+ 3

Simple passcode checker

OK, this is racking my brain. Ive stripped this code back down to the bare bones for this question. How do i get the code to only print "Valid Code" only once, meaning after it has checked all numbers? Example, if i type 12345, i dont want it to say "Valid Code" 5 times, only once. I did put a break in the "Invalid" part, because as soon as it sees 67890, there is no need to continue checking the rest of the numbers. Keep in mind, i fully understand why i get this output with the current "print" statements i have show. I have tried to put it at the end, but if i did an "Invalid" entry, it would still print "valid" after the code ran. This is nothing real, and only for my own learning. Thanks https://code.sololearn.com/cpo3349NtS4w/?ref=app

python3 else if

11th Jun 2019, 3:07 PM

Beau Tooley

13 Answers

+ 6

You actually don't need to change your code much. What you desire can simply be obtained using a boolean. https://code.sololearn.com/cGjTpwzLP71Q/?ref=app

11th Jun 2019, 9:24 PM

Kainatic [Mostly Inactive Now]

+ 5

def numbercheck(): code = input("Enter a number- ") if all(n in '12345' for n in code): print('Valid Code') elif any(n in '67890' for n in code): print('Invalid Code') numbercheck() Note that this won't output anything if you enter something like "fd f hjjh" and the elif statement is technically not necessary if the input is guaranteed to be a number

11th Jun 2019, 3:43 PM

Anna

+ 4

NUKE Yes, it is incorrect.

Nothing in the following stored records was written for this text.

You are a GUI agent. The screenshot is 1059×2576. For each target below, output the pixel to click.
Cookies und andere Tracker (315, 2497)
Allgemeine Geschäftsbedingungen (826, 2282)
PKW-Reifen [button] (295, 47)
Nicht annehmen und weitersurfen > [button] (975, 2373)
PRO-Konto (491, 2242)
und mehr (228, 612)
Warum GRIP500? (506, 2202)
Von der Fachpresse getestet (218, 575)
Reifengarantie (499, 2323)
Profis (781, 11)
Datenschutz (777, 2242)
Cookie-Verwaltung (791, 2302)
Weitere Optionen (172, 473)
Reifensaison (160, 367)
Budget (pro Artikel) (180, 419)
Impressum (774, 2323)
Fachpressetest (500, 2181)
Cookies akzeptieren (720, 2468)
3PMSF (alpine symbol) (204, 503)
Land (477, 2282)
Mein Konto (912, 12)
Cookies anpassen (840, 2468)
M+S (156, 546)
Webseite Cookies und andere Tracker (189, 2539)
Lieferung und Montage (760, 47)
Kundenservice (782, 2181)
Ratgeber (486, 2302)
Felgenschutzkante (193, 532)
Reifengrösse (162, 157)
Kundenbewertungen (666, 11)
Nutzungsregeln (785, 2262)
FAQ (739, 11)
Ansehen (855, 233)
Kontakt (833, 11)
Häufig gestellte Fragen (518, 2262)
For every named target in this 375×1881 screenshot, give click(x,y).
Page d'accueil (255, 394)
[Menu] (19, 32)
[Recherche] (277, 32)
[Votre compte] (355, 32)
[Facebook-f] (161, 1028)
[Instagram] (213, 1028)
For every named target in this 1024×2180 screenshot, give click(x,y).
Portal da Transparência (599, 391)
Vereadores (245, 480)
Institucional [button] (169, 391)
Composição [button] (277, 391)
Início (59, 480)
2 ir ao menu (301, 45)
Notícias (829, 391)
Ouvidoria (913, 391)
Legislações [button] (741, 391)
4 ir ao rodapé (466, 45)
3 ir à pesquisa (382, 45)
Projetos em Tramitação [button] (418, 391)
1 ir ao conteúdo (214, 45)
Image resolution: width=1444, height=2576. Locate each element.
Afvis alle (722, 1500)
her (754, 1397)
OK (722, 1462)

The output should only have ONE statement - either "Valid code" or "Invalid code" - based on the condition.

26th Jun 2019, 6:06 PM

Kainatic [Mostly Inactive Now]

+ 3

NUKE It doesn't. It sees the first character ('4'), prints "Valid Code" and leaves the loop without checking any of the other characters

26th Jun 2019, 11:48 AM

Anna

+ 2

https://code.sololearn.com/c6jprV5PJ9et/?ref=app

11th Jun 2019, 3:25 PM

Pulkit Kamboj

+ 2

NUKE , that would not work. If the first number is good, it breaks out and finishes. If you input 456, it would still show good even though a 6 is present.

26th Jun 2019, 2:23 AM

Beau Tooley

+ 1

Just don't use loop => try it with if-elif construction and string comparison. Please look at the code. https://code.sololearn.com/cjfdbB80i6vK/?ref=app. Hope it helps you 😉

11th Jun 2019, 3:23 PM

TheWh¡teCat 🇧🇬

+ 1

Ok Kainatic [#MakeYourMark]

27th Jun 2019, 5:35 AM

Ankit Tiwari

It's tough

11th Jun 2019, 5:33 PM

Justin

def numbercheck(): code = input("Enter a number- ") for x in (code): if x in ("12345"): print("Valid Code") break #just place break here and u good bro! elif x in ("67890"): print ("Invalid Code") numbercheck()

25th Jun 2019, 6:15 AM

Ankit Tiwari

Anna I am getting Valid code Valid code Invalid code for 456 input is it incorrect?

26th Jun 2019, 4:59 PM

Ankit Tiwari

- 1

On typing 456 it does show invalid code I think its okok Beau

26th Jun 2019, 11:37 AM

Ankit Tiwari

- 2

you forgot to return to 0

11th Jun 2019, 3:38 PM